## SHORT EXERCISE
Please revise the records from the line with "Given: Click the plugin search magnifier icon" through the end of the records, changing "magnifier" to "magnifying glass" and keeping everything else the same, and leave the pictures out of your answer.

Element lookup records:

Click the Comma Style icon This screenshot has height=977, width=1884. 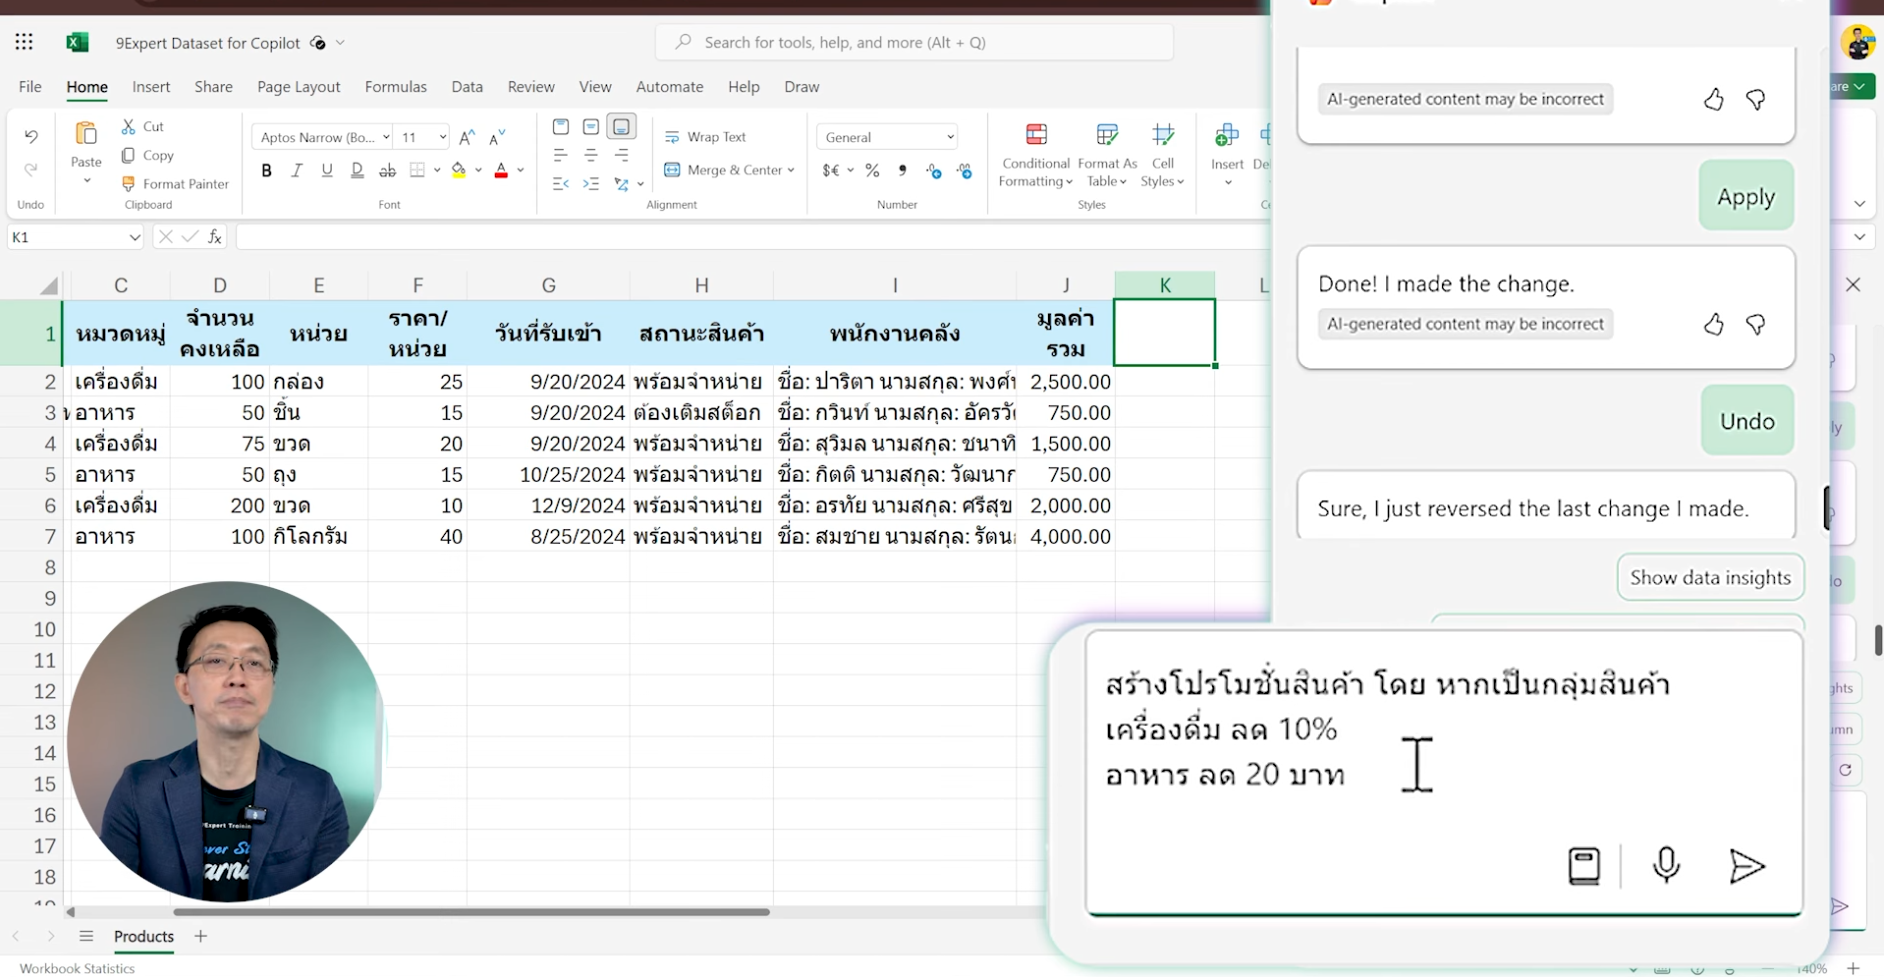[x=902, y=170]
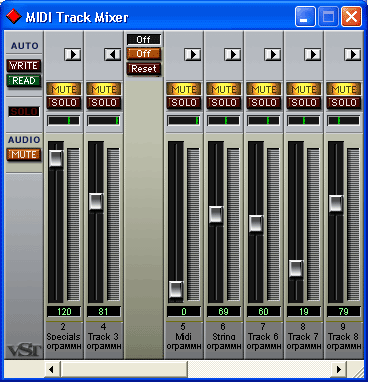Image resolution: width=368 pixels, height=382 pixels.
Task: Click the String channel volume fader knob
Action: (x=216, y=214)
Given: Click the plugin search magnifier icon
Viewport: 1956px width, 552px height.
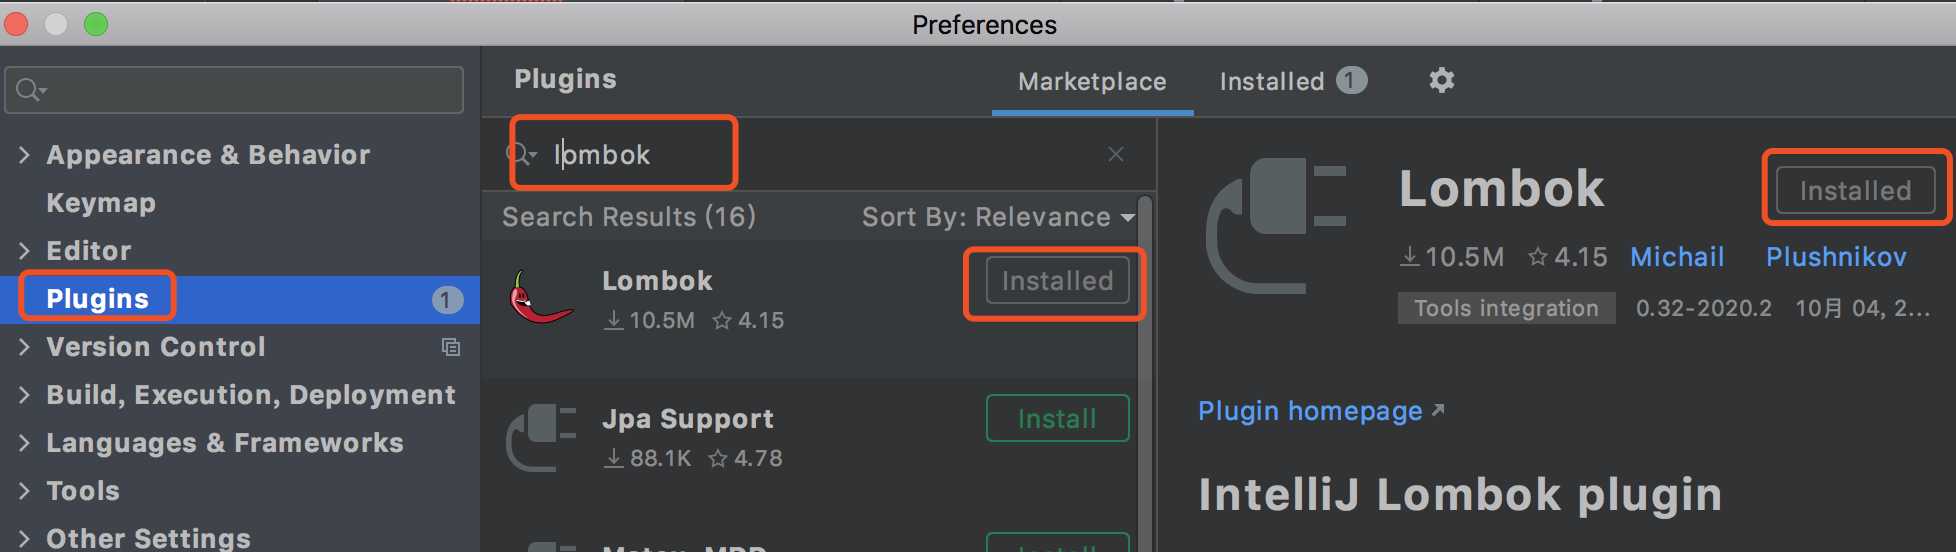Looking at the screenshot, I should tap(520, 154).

## ANSWER
Given: Click the plugin search magnifying glass icon
Viewport: 1956px width, 552px height.
Looking at the screenshot, I should tap(520, 154).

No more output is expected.